Cheques depositados em contas diferentes da prevista em contrato e saques suspeitos na boca do caixa reforçam as irregularidades, segundo o relatório da CGU encaminhado ao Tribunal de Contas da União (TCU) em abril de 2011. “Os exames realizados indicam que, além dos fortes indícios de desvio de recursos, os objetivos do patrocínio não foram alcançados”, conclui o relatório.
A suspeita de caixa dois para uma campanha petista aparece no pagamento de um cheque de R$ 25 mil a Ademilson Cosme Santos de Souza. O dinheiro era proveniente do contrato com a Petrobras, e Ademilson era o responsável pelo caixa da campanha do PT no município de Vera Cruz (BA). A transação ocorreu em 2004, ano em que o irmão de Ademilson, Magno do PT, concorreu ao cargo de prefeito. “É vedada a essas entidades a participação em campanhas de interesse político-partidário ou eleitorais, sob quaisquer meios ou formas”, reforça a auditoria da CGU.

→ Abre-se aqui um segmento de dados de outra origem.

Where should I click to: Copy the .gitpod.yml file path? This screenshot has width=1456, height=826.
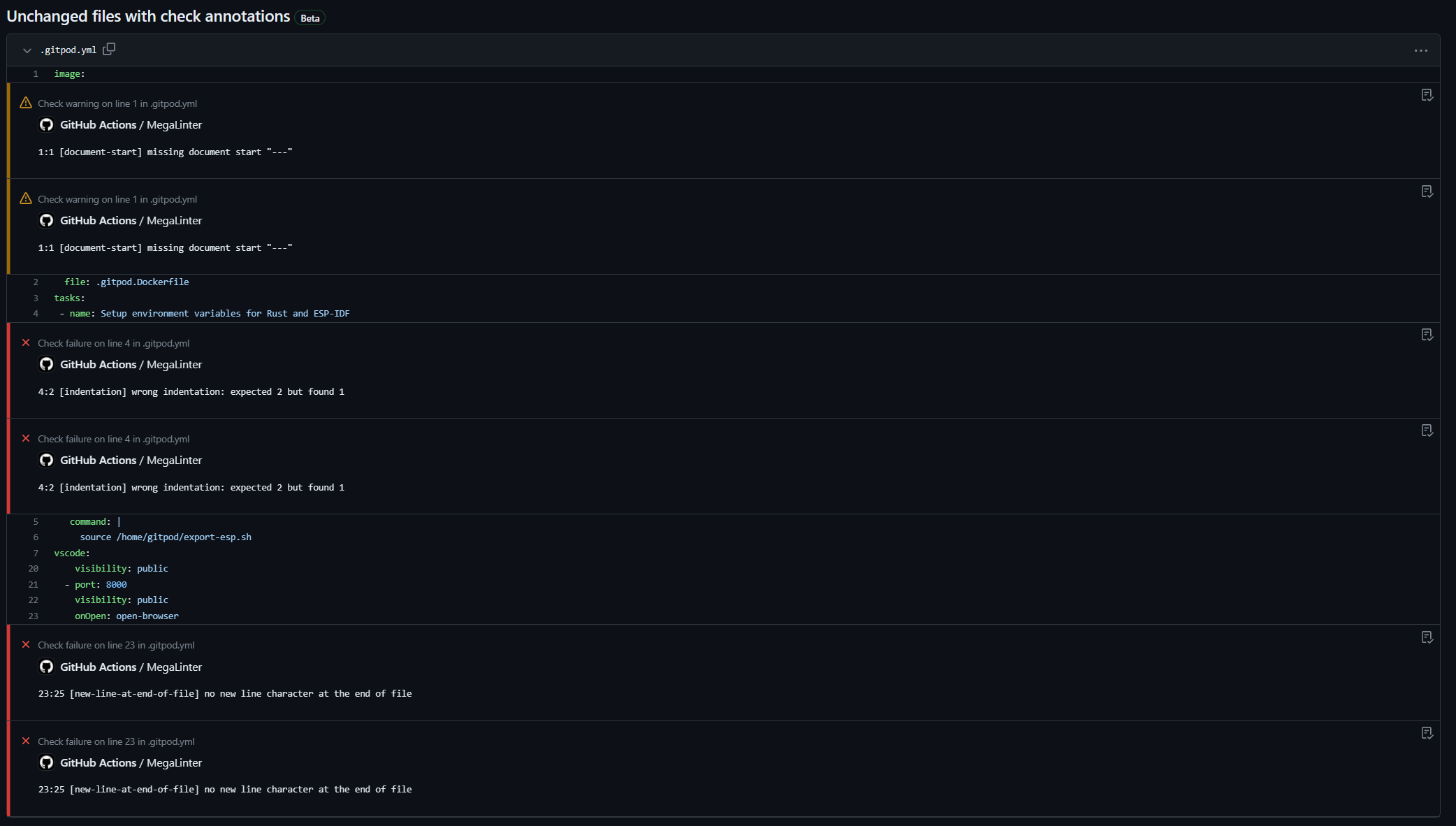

As suspeitas foram insuficientes para barrar um novo repasse de dinheiro público à Pangea. A assinatura do contrato e a liberação do dinheiro ocorreram a partir de um departamento tradicionalmente petista dentro do MTE: a Secretaria Nacional de Economia Solidária. O convênio foi assinado pelo petista Paul Singer, à frente da secretaria desde 2003.

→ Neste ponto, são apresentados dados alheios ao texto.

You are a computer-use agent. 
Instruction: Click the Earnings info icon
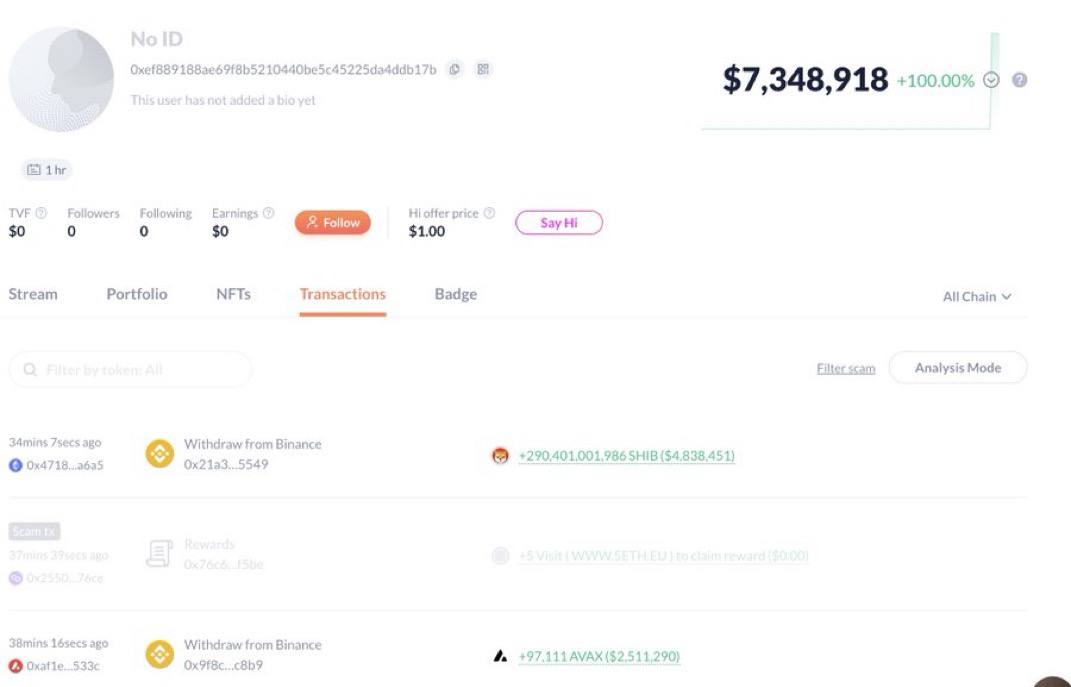(268, 213)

O dinheiro deve servir para atender catadores de materiais recicláveis que atuam nas ruas e em lixões de nove municípios da região metropolitana de Salvador. Desde a demissão de Carlos Lupi, esse é o sétimo ato do MTE envolvendo uma ONG suspeita, sob a batuta do ministro interino Paulo Roberto dos Santos Pinto. O ministro era secretário executivo e da estrita confiança de Lupi, presidente nacional do PDT.
Suspensão
Diante das suspeitas envolvendo os contratos da Pangea com a Petrobras, o MTE decidiu, como “medida cautelar”, suspender a liberação de parcelas à ONG, mesmo já tendo depositado R$ 554,1 mil na conta da entidade. “A Secretaria de Economia Solidária, para subsidiar suas futuras decisões, realizou consulta à CGU sobre o caso”, informa a assessoria de imprensa do MTE. Segundo o ministério, a Pangea estava em situação regular “nos sistemas regulamentares” no momento da assinatura do convênio.
Os equipamentos de informática recebidos do Banco Central eram considerados “ociosos”, segundo informação da assessoria de imprensa do órgão. A indicação da Pangea para receber os computadores partiu do Ministério do Planejamento, conforme o Banco Central. A diretoria da Pangea sustenta que os equipamentos “podem ser úteis em projetos sociais”. Sobre as irregularidades apontadas pela CGU, a entidade diz ter cumprido todas as metas previstas pela Petrobras. “O projeto foi reconhecido em todo o país.” O dinheiro depositado pelo MTE, segundo a Pangea, ainda não foi gasto.